During the 1950s he wrote two books about the Holocaust: The SS: Alibi of a Nation and The Final Solution, both of which achieved large sales. In the latter book, he alleged that Soviet claims of the Auschwitz death toll being 4 million were "ridiculous", and he suggested an alternative figure of 800,000 to 900,000 dead; about 4.2 to 4.5 million was his estimate for the total number of Jewish deaths in the Holocaust. Subsequent scholarship has generally increased Reitlinger's conservative figures for death tolls, though his book was still described in 1979 as being "widely regarded as a definitive account". In January 2020, the BBC gave the Auschwitz death toll as 'at least 1.1 million', of which 'almost one million were Jews'.

In 1961, he published the first of three volumes of The Economics of Taste, a work on the art market from the eighteenth century onwards, mostly in Britain and France, with much detailed information on historic prices, and a very lively commentary, though the reviewer for The Burlington Magazine of Volume III criticised "a tone of provocative flippancy". The tone of the Economics of Taste aroused mixed feelings among reviewers, but they and those reviewing the books on the Nazis found large numbers of points of detail that were incorrect.

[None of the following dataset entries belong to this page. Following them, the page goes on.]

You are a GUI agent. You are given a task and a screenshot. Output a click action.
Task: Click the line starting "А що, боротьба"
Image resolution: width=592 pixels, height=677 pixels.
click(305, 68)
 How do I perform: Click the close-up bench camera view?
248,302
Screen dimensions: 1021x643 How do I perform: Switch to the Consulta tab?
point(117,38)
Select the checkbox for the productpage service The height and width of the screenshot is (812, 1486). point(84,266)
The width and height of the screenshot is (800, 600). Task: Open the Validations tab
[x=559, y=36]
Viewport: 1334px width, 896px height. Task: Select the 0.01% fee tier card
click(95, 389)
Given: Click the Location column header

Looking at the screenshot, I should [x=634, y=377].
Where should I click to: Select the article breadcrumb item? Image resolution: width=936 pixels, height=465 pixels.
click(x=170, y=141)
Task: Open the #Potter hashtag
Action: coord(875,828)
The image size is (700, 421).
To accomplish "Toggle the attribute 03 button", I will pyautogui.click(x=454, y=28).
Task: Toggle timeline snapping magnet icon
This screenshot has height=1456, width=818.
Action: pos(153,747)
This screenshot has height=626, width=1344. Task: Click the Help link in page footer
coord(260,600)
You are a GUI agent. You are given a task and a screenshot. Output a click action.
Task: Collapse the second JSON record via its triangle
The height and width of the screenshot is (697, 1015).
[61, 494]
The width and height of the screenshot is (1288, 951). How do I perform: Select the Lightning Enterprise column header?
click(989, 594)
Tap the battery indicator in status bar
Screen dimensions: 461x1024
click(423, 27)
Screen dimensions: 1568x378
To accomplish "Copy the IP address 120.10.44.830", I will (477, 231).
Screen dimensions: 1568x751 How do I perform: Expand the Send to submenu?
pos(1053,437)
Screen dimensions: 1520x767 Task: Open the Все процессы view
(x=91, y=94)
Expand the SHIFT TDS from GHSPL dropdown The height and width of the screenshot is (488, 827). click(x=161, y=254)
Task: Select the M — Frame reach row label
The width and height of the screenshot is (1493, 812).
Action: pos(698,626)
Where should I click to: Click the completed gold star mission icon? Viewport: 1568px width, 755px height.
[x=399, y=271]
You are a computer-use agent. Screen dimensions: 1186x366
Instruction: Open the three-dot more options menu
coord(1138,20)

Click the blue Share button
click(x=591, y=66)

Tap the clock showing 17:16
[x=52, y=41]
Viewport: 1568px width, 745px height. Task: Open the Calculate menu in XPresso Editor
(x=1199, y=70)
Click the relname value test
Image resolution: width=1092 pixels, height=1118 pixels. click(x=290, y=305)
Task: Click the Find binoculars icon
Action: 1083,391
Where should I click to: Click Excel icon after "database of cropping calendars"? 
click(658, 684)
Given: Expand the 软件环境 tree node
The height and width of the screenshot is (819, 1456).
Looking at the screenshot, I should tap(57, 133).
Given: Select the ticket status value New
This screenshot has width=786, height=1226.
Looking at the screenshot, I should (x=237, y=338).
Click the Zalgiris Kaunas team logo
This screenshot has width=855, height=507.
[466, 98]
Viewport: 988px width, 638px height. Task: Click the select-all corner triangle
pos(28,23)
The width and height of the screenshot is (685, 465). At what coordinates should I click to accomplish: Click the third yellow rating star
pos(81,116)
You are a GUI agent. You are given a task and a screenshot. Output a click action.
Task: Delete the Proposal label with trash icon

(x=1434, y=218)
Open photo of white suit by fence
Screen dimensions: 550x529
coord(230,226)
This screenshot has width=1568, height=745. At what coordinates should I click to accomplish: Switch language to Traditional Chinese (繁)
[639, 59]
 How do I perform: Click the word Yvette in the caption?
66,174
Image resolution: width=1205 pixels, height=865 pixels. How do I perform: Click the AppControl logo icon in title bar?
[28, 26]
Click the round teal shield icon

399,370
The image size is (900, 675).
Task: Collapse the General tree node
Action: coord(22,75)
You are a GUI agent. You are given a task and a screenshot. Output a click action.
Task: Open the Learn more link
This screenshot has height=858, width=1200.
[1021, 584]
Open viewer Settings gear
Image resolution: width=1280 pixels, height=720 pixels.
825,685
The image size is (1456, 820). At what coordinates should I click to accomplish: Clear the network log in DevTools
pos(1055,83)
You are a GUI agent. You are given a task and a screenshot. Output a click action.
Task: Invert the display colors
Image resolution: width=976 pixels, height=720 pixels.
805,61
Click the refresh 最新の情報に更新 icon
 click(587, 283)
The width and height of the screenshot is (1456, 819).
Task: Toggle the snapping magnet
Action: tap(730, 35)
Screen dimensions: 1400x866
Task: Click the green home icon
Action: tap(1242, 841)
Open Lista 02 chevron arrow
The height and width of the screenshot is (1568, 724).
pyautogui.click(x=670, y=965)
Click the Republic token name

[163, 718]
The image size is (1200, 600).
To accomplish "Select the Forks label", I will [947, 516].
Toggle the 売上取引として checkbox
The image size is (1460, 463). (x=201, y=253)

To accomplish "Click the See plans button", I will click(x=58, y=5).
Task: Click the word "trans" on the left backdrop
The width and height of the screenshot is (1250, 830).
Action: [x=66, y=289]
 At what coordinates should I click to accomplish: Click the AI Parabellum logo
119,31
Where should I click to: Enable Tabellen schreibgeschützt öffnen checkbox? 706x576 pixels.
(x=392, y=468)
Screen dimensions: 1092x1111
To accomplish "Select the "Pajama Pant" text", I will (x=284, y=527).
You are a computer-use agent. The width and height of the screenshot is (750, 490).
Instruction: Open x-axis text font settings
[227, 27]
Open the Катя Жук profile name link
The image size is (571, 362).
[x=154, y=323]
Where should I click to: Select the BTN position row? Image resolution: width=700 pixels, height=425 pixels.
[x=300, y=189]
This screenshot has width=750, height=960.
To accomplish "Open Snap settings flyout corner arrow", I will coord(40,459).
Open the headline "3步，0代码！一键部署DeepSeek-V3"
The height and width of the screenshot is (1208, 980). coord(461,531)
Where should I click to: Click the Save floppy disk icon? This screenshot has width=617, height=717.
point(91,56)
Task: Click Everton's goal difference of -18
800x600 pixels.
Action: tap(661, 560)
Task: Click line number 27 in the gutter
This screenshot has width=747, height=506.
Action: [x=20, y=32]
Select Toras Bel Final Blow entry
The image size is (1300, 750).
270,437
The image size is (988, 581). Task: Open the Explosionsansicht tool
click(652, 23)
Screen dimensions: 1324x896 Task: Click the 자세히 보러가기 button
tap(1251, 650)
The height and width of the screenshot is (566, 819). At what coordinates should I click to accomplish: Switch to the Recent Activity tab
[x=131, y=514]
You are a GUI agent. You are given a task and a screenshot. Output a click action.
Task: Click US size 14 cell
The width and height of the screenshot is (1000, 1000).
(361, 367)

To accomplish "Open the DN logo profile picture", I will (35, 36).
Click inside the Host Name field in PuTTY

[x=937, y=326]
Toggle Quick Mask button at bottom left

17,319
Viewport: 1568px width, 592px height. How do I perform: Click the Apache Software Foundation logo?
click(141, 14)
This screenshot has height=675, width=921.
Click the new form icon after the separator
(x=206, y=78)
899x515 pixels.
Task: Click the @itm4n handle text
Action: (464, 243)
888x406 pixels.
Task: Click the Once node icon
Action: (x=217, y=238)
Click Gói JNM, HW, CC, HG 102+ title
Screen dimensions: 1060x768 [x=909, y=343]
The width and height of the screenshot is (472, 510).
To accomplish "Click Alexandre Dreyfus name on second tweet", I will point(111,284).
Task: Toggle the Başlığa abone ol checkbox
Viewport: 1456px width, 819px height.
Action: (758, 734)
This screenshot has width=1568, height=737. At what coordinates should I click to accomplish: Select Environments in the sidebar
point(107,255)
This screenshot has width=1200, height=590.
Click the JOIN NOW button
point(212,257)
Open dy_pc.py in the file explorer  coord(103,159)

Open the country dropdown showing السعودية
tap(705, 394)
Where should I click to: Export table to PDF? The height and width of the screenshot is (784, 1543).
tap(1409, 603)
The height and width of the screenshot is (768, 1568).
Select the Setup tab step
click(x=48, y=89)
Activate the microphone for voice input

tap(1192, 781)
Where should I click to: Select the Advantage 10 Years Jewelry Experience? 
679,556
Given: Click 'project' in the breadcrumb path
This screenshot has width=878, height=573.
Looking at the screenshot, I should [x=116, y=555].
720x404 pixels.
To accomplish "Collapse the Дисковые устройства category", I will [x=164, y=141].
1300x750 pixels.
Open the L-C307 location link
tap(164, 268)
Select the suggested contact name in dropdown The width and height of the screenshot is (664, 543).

Reitlinger was a great fan of the work of London artist Austin Osman Spare, and purchased the sole copy of Spare's 1924 sketchbook of "automatic drawings", The Book of Ugly Ectasy, which contained a series of grotesque creatures. He would later tell Frank Letchford that while he would happily sell his prints by Henri Matisse, he would never part with his Spare drawings.

== Donation and death ==
Reitlinger died of a cerebral hemorrhage at his home, "Woodgate", Beckley in East Sussex. His collection of Islamic pottery, Japanese and Chinese porcelain was donated in 1972 to the Ashmolean Museum at Oxford, where a gallery is named in his honour. The carefully recorded collection had been kept in his house at Beckley, East Sussex, which he also gave to the museum, intending it to be displayed there, and with the condition he lived there for the rest of his life. However the house was severely damaged by fire in February 1978, a few months before his death, though most of the collection was saved.

== Main publications ==
- A Tower of Skulls: a Journey through Persia and Turkish Armenia, London: Duckworth, 1932.
- South of the Clouds: a Winter Ride through Yün-nan, London: Faber & Faber, 1939.
- The Final Solution, the Attempt to Exterminate the Jews of Europe, New York: Beechhurst Press, 1953.
- The SS: Alibi of a Nation, 1922-1945, London: Heinemann, 1956 ISBN 978-0-13-839936-8 reprinted 1981.
- The House Built on Sand, the Conflicts of German Policy in Russia 1939-45, London: Weidenfeld and Nicolson, 1960.
- The Economics of Taste: The Rise and Fall of Picture Prices, 1760-1960, London: Barrie and Rockliffe, 1961.
- The Economics of Taste: The Rise and Fall of Objets D'Art Prices since 1750, London: Barrie and Rockliffe, 1963.
- The Economics of Taste: The Art Market in the 1960's, London: Barrie and Jenkins, 1970.